### Your objective
Rewrite the listing from the line with "Click the Search for resources field" through the end of the listing, substituting "Brush tool" for "Eyedropper tool" and leaving all else unchanged.
◇ ◇ ◇ ◇
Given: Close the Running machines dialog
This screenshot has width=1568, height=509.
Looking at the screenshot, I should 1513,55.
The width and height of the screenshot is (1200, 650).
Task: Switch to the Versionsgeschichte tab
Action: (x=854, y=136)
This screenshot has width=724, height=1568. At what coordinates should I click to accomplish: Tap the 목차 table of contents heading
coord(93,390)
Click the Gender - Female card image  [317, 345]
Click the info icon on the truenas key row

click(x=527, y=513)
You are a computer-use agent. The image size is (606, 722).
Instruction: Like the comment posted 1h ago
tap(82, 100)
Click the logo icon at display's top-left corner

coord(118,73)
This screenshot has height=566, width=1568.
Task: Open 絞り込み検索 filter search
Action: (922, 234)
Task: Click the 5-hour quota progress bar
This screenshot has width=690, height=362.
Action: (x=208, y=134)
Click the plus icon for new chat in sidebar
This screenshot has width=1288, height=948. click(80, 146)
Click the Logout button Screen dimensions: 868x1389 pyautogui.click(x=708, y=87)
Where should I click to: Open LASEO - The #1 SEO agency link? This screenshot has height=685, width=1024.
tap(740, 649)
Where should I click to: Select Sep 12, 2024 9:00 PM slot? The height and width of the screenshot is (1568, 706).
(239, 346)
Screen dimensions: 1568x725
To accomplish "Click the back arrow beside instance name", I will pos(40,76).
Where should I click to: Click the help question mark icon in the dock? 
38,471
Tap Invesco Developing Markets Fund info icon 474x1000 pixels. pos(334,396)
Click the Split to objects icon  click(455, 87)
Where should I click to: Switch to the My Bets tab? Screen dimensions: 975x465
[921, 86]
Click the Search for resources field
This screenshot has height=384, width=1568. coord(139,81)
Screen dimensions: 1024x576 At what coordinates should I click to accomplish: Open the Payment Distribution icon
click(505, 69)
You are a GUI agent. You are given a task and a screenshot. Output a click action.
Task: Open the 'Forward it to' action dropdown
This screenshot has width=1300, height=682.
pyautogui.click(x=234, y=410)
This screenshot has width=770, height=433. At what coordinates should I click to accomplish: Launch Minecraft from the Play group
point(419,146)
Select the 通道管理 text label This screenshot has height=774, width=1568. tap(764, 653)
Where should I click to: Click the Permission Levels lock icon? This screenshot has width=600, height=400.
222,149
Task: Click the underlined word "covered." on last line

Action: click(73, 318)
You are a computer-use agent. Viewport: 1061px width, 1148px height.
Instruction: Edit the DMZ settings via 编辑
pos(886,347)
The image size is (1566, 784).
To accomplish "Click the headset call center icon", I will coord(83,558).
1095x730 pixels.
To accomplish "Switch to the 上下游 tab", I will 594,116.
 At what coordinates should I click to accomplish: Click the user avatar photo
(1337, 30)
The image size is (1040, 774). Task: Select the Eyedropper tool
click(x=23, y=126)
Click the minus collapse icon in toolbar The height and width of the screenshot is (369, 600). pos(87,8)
◇ ◇ ◇ ◇
### Worked solution
Click the Search for resources field
This screenshot has height=384, width=1568. coord(139,81)
Screen dimensions: 1024x576 At what coordinates should I click to accomplish: Open the Payment Distribution icon
click(505, 69)
You are a GUI agent. You are given a task and a screenshot. Output a click action.
Task: Open the 'Forward it to' action dropdown
This screenshot has width=1300, height=682.
pyautogui.click(x=234, y=410)
This screenshot has width=770, height=433. At what coordinates should I click to accomplish: Launch Minecraft from the Play group
point(419,146)
Select the 通道管理 text label This screenshot has height=774, width=1568. tap(764, 653)
Where should I click to: Click the Permission Levels lock icon? This screenshot has width=600, height=400.
222,149
Task: Click the underlined word "covered." on last line

Action: click(73, 318)
You are a computer-use agent. Viewport: 1061px width, 1148px height.
Instruction: Edit the DMZ settings via 编辑
pos(886,347)
The image size is (1566, 784).
To accomplish "Click the headset call center icon", I will coord(83,558).
1095x730 pixels.
To accomplish "Switch to the 上下游 tab", I will 594,116.
 At what coordinates should I click to accomplish: Click the user avatar photo
(1337, 30)
The image size is (1040, 774). Task: Select the Brush tool
click(x=23, y=126)
Click the minus collapse icon in toolbar The height and width of the screenshot is (369, 600). pos(87,8)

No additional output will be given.